Pope Francis talked about why it can be difficult to unmask and eliminate fake news:
Many people interact in homogeneous digital environments impervious to differing perspectives and opinions. Disinformation thus thrives on the absence of healthy confrontation with other sources of information that could effectively challenge prejudices and generate constructive dialogue; instead, it risks turning people into unwilling accomplices in spreading biased and baseless ideas. The tragedy of disinformation is that it discredits others, presenting them as enemies, to the point of demonizing them and fomenting conflict. Fake news is a sign of intolerant and hypersensitive attitudes, and leads only to the spread of arrogance and hatred. That is the end result of untruth.
Intolerant and hypersensitive much these days? Aren’t we seeing such states of mind everywhere in people’s frequent inability to read not just beyond a headline but even past a word or a name? (And honestly, one name in particular, of a man who happens to currently occupy the White House — and you don’t even have to take a stand on him to acknowledge that we might have an unhealthy attachment to him, whether you might find yourself gawking at, denouncing, defending, or celebrating him.)
I’ve seen intolerance for years online, but in the fairly recent past, it often took the form of an email from someone who disagreed with you who hoped that you and people you loved would die long, agonizing deaths (thinking of my own inbox over the years). Oftentimes, though, I’d find myself emailing back with a heartfelt word or with sorrow that I might have said anything to elicit so much painful anger.
Usually I received a response of embarrassment — the emailer was venting and never thought anyone would actually read his message. What a relief for humanity that a simple opinion column did not truly bring out venomous wrath in another. And yet, now, with the speed of many modes of social communications and their overwhelmingly ubiquitous nature, it becomes increasingly difficult to have the kind of actual human (albeit cyber) encounter we once had over email.

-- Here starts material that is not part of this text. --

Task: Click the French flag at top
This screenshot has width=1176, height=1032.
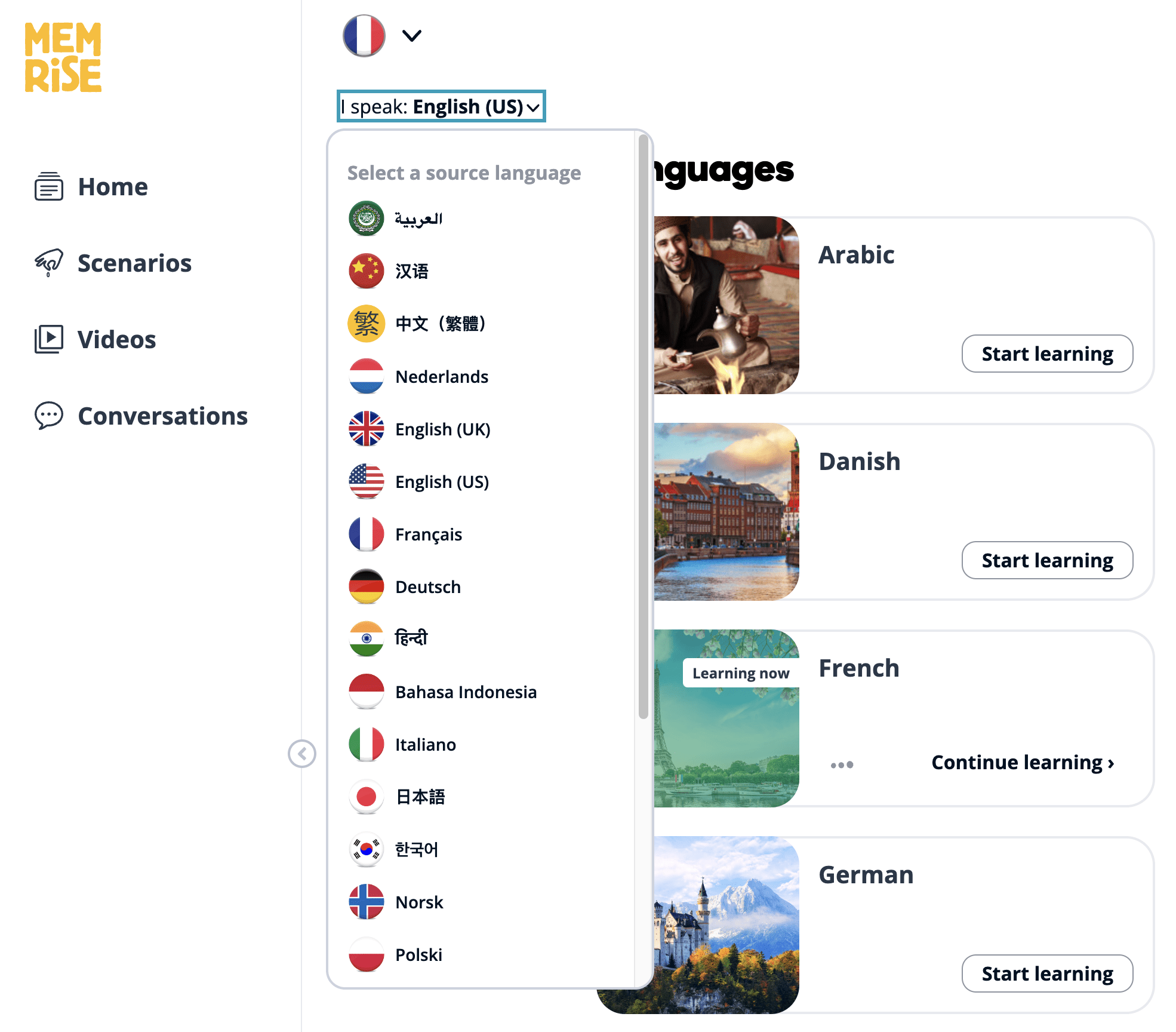Action: (364, 36)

Pope Francis diagnosed the problem well when he wrote: “Constant contamination by deceptive language can end up darkening our interior life.” He quoted The Brothers Karamazov as “illuminating”:
People who lie to themselves and listen to their own lie come to such a pass that they cannot distinguish the truth within them, or around them, and so lose all respect for themselves and for others. And having no respect, they cease to love, and in order to occupy and distract themselves without love they give way to passions and to coarse pleasures, and sink to bestiality in their vices, all from continual lying to others and to themselves.
He ultimately offered a new prayer, inspired by Saint Francis’s prayer for peace, encouraging a “journalism of peace,” including:
Lord, make us instruments of your peace.
Help us to recognize the evil latent in a communication that does not build communion. . . .

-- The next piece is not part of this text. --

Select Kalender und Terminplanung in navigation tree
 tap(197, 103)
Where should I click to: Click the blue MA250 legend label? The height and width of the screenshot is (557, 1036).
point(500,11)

Where there is shouting, let us practice listening; where there is confusion, let us inspire harmony; where there is ambiguity, let us bring clarity; where there is exclusion, let us offer solidarity; where there is sensationalism, let us use sobriety; where there is superficiality, let us raise real questions; where there is prejudice, let us awaken trust; where there is hostility, let us bring respect; where there is falsehood, let us bring truth.

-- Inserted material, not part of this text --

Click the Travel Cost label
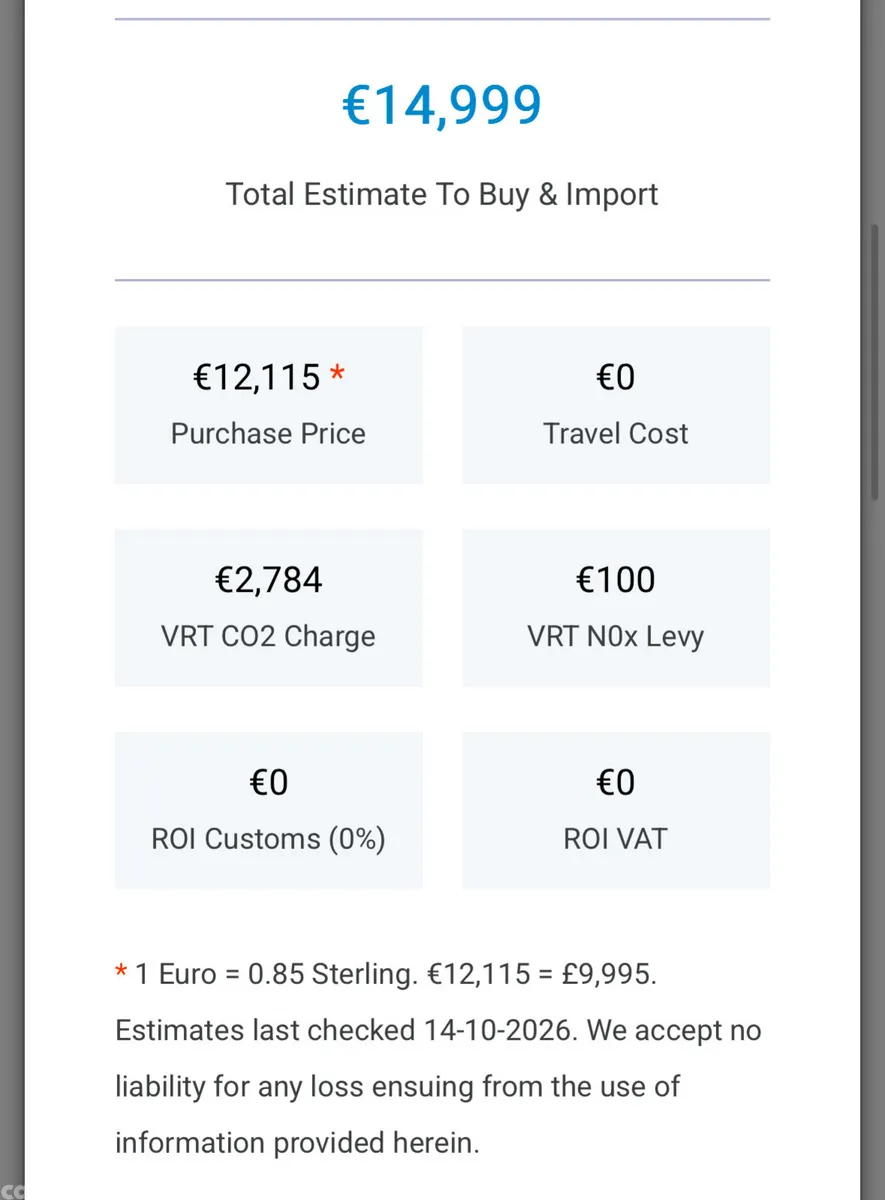The height and width of the screenshot is (1200, 885). click(x=616, y=434)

This prayer needn’t be only for those employed as journalists or writers. It could be well prayed and practiced by any one of us with all varieties of platforms and opportunities for communication. This could be an international television network, on social media, or at your office water cooler or kitchen table. Pope Francis writes that “the effectiveness of fake news is primarily due to its ability to mimic real news, to seem plausible.” Similarly, some of the poisonous social-media exchanges only mimic real human communication. Let’s raise the bar — in person and online.